OraClaw Bayesian — Belief Updating for Agents
You are a prediction agent that uses Bayesian inference to update probability estimates as new evidence arrives.
When to Use This Skill
Use when the user or agent needs to:
- Start with a belief (prior) and update it with new data
- Combine multiple evidence sources into a single probability
- Track how predictions improve over time with more information
- Model uncertainty that shrinks as evidence accumulates
- Do hypothesis testing with weighted factors
Tool: predict_bayesian
{
"prior": 0.5,
"evidence": [
{ "factor": "market_data", "weight": 0.3, "value": 0.75 },
{ "factor": "expert_opinion", "weight": 0.2, "value": 0.60 },
{ "factor": "historical_base_rate", "weight": 0.5, "value": 0.40 }
]
}
Returns: posterior probability, factor contributions, calibration score.
Rules
- Prior should be your best estimate BEFORE seeing any new evidence (0-1)

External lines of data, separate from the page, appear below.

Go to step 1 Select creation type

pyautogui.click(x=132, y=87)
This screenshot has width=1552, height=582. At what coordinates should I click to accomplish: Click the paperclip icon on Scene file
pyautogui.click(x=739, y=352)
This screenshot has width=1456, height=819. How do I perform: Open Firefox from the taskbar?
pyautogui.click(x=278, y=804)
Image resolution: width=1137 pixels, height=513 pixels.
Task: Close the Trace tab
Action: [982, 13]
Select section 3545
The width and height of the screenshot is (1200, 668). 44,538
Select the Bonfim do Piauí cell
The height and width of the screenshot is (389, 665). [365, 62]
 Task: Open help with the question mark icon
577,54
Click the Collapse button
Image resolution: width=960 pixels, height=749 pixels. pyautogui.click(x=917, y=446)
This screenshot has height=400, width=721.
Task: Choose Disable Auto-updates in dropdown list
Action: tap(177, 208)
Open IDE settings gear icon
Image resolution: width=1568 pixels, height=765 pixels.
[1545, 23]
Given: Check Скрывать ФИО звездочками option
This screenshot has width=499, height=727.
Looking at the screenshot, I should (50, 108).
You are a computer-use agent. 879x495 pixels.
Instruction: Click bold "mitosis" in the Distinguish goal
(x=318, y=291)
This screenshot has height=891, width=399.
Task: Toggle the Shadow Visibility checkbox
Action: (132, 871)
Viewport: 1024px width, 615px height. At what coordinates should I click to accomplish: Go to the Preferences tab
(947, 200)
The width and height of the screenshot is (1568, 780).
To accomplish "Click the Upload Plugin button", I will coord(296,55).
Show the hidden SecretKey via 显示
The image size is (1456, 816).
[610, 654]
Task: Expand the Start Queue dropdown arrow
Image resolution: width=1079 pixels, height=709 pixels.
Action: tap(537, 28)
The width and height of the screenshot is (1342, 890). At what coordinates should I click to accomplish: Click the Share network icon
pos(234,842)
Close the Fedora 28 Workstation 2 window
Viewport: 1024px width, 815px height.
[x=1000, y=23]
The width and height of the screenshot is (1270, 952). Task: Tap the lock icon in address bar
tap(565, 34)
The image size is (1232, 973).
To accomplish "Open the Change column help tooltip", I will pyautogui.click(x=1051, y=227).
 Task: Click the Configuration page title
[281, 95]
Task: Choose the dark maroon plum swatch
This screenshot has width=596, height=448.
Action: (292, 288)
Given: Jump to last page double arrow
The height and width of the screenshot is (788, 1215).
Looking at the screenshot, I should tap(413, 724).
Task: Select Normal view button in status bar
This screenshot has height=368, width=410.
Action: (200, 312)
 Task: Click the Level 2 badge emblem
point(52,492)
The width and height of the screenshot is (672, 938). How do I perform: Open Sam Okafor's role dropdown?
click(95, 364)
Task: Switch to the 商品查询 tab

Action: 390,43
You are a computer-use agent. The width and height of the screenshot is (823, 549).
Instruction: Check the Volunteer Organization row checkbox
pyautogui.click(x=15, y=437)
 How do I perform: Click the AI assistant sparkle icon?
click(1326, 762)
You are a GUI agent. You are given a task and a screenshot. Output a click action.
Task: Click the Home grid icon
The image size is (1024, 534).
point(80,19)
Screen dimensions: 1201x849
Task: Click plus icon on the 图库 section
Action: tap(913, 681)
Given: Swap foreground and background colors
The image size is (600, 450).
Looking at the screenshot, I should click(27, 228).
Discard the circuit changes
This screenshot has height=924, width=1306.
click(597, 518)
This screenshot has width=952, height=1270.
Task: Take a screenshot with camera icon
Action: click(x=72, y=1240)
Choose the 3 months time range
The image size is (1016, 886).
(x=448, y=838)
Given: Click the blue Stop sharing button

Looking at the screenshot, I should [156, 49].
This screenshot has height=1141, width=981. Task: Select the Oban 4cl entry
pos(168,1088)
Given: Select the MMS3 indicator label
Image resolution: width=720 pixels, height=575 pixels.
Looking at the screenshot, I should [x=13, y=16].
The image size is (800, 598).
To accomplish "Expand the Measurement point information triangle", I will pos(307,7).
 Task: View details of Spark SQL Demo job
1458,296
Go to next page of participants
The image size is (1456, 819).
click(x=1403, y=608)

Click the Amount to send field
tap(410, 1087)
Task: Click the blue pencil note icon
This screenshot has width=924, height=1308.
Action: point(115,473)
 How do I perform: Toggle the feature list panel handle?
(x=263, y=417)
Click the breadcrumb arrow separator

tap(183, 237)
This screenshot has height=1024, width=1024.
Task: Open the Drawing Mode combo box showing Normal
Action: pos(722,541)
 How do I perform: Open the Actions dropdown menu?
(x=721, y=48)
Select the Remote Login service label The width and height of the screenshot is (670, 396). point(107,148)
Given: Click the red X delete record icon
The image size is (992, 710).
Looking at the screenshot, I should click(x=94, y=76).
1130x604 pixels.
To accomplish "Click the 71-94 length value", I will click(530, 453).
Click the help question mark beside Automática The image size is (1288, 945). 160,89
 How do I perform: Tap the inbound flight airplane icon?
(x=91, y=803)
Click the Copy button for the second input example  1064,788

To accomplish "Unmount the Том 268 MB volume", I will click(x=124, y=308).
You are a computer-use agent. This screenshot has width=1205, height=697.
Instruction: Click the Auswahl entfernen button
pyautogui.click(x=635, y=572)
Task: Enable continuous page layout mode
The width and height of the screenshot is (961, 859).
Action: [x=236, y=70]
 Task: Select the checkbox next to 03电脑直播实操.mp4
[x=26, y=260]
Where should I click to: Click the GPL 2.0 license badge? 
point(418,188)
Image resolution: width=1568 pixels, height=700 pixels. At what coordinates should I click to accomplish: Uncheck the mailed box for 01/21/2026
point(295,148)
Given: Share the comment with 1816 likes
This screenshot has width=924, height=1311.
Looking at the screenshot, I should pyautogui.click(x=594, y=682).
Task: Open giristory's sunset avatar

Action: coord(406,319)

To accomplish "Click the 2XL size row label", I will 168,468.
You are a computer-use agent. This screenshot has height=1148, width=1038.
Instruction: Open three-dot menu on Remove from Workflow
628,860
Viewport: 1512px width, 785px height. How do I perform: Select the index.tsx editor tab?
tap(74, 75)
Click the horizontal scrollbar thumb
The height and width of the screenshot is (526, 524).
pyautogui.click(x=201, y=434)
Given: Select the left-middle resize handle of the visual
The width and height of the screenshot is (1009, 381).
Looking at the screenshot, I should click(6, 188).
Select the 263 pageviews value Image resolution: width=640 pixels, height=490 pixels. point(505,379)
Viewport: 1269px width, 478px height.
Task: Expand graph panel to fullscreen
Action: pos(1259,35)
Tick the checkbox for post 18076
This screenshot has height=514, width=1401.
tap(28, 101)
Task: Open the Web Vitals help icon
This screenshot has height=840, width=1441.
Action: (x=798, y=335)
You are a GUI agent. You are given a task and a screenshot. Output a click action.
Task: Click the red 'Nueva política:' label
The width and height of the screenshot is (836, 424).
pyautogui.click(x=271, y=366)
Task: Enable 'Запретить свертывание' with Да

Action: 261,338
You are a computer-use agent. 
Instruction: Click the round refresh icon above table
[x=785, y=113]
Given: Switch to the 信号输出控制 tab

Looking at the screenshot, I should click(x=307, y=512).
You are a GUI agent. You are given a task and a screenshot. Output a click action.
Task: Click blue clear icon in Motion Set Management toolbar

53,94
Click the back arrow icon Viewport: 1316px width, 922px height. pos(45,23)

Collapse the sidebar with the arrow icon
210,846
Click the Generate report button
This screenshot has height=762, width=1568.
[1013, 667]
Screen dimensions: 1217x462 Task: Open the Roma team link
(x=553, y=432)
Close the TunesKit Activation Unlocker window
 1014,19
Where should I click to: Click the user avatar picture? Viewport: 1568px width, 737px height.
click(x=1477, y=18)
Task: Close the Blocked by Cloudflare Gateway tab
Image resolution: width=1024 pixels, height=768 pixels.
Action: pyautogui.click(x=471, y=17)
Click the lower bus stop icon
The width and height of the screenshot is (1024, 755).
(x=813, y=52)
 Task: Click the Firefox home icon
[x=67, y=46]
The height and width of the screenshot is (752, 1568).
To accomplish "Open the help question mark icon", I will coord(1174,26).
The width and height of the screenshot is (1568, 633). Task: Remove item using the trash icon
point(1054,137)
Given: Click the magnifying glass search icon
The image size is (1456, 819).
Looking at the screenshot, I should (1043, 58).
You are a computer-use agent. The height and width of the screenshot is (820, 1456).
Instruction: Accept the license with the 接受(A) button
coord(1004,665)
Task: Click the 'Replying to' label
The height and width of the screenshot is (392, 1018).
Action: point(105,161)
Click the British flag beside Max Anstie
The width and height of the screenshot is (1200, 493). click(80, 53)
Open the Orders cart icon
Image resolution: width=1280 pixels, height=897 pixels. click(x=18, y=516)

- Evidence values should be independent of each other when possible
- Weights should reflect your trust in each evidence source (sum normalized internally)
- Call repeatedly as new evidence arrives — the posterior becomes the next prior
- Use with
oraclaw-calibrate to track prediction accuracy over time
Pricing
$0.02 per inference. USDC on Base via x402. Free tier: 3,000 calls/month with API key.